Zweiteres ist aber schon schwieriger zu fassen. Und ich denke es hat vielleicht mit deiner Frage zu tun. Es gibt Dinge und Zustände, die wir als Glück auffassen, die aber nur rein zeitweiliges Glück bedeuten und sich in Leiden wandeln können. Ein Beispiel: gutes Essen kann einen vorübergehend doch recht glücklich machen, isst man aber zuviel, geht es einem bald nicht mehr so gut. Und so geht es uns mit vielen Dingen - wir halten sie für wahres Glück und streben nach ihnen , ja haften sogar nach ihnen an - und verstehen nicht, dass sie uns kein wahres Glück bringen können.
Wäre so ein Ding in der Lage wahres Glück zu bringen, dann müsste man umso glücklicher werden, je mehr man davon hat oder zu sich nimmt. Das ist aber nicht der Fall, oder? Sogar Dinge, die einen kurzfristig sehr glücklich machen, langweilen einen nach einer gewissen Zeit oder gefallen einem sogar gar nicht mehr.
Manchmal geht's auch ganz schnell und deine Freude über ein neues Kleidungsstück, die du noch im Geschäft hattest, kehrt sich schon zuhause in Missmut, da es doch nicht so passt wie du geglaubt hast.
Überhaupt denk ich auch, dass sehr oft in unserer Gesellschaft das Stillen irgendwelcher Begierden und kurzfristige Lustgefühle mit Glück verwechselt wird und in Wahrheit Leiden bringen - und vor allem dann, wenn man denkt, dass sie das Potential besitzen einen glücklich zu machen. So gesehen versteckt oder tarnt sich so manches Leid als Glück und ist schwerer als ein solches zu erkennen. Im allgemeinen ist es vielleicht schwieriger, die Begierde als unheilsam zu erkennen als z.B den Hass oder die Wut. So gesehen ev. Freude als verstecktes Leid?

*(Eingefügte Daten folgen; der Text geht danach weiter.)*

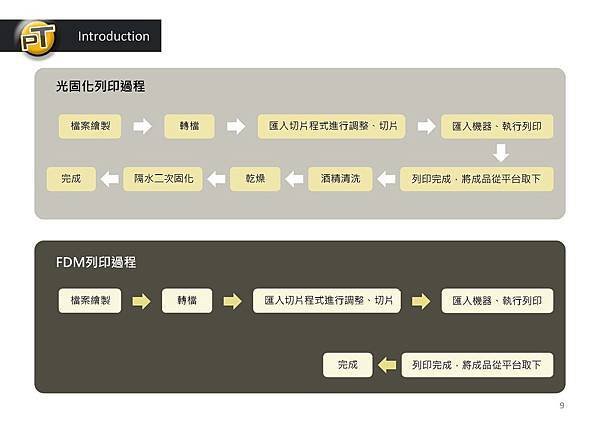Click the 檔案繪製 box in 光固化列印過程
The image size is (600, 425).
coord(90,126)
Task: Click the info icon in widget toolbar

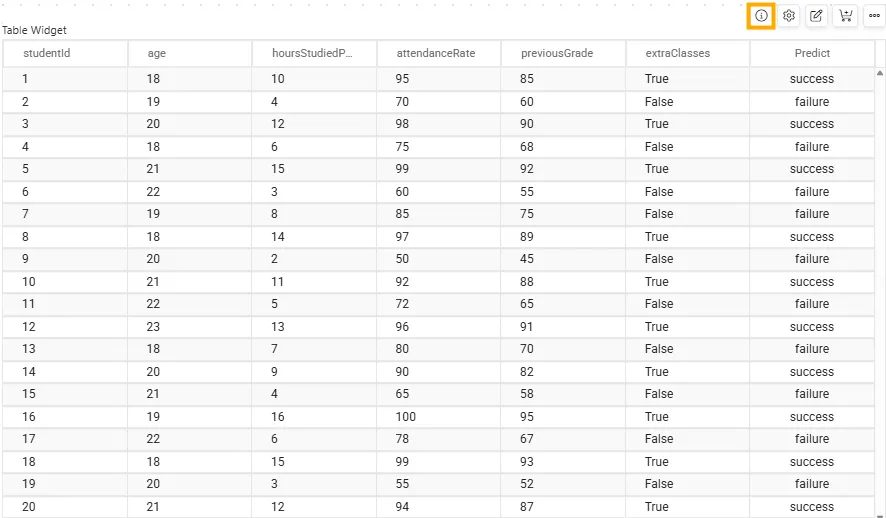Action: point(761,16)
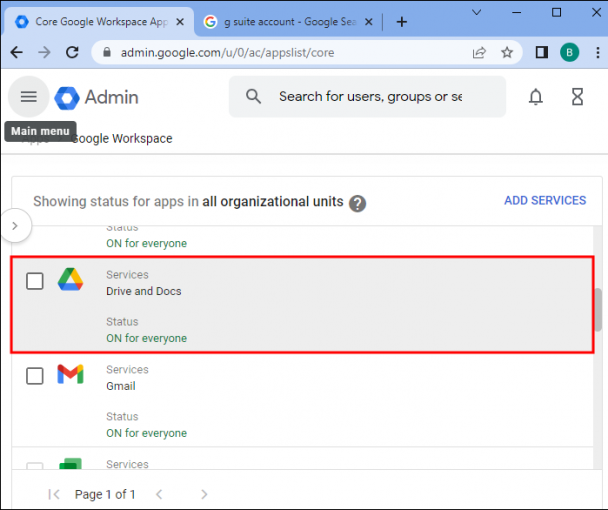Open a new browser tab

point(402,21)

Ist man sich allerdings bewusst, dass die weltlichen Dinge nie zu dauerhaftem Glück führen können und haftet daher auch nicht mehr an ihnen an, dann wird man in der Lage sein, sie richtig genießen zu können. Man unterliegt keinen Illusionen mehr.
Also ist der Buddhismus keine lebensfeindliche Religion, die jeden Spass ausschließt - aber diese Diskussion hattest du ja schon - und auch verschiedenen Antworten dazu
Es würde mich freuen wenn ich dir mit meiner Antwort ein wenig helfen konnte bei deinem Verständnis.